§ Lines of data:
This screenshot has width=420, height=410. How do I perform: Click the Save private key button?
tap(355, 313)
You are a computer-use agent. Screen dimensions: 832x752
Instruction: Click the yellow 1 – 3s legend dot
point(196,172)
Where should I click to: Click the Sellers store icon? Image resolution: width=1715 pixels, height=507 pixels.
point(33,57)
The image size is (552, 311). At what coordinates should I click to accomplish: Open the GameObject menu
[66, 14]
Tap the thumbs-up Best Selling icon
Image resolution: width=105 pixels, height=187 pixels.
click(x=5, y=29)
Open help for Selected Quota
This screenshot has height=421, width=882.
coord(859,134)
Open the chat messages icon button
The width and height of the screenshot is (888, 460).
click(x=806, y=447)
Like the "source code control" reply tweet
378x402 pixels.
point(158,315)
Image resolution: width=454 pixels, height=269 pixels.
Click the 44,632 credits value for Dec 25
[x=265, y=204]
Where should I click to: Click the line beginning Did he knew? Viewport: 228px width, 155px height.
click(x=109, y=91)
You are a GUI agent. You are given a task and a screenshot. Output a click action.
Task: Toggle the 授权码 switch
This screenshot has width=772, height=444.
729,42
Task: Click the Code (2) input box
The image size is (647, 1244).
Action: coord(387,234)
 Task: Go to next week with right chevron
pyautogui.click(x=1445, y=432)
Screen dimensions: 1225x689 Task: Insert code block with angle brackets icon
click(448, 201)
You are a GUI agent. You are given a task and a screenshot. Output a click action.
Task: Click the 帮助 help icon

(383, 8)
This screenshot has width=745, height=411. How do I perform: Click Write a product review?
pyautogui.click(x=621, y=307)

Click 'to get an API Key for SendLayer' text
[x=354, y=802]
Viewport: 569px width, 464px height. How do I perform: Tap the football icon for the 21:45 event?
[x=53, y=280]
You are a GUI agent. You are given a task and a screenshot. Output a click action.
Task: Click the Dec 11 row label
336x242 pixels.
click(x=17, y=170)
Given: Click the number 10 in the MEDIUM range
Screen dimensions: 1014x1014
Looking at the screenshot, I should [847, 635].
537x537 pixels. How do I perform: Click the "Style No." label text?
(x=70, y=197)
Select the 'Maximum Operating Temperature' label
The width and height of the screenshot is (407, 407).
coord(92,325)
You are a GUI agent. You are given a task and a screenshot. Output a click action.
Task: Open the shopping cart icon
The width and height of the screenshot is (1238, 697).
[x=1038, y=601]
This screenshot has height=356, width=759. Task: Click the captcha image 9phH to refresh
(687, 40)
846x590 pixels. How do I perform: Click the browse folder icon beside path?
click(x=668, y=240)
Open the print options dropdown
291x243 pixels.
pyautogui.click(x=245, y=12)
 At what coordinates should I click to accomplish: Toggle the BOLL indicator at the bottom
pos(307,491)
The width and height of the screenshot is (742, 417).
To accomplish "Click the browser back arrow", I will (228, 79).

§ Short problem: Output the entries verbatim from the very first line through the line containing "point(196,172)", with both of those lines included.

§ Result:
This screenshot has width=420, height=410. How do I perform: Click the Save private key button?
tap(355, 313)
You are a computer-use agent. Screen dimensions: 832x752
Instruction: Click the yellow 1 – 3s legend dot
point(196,172)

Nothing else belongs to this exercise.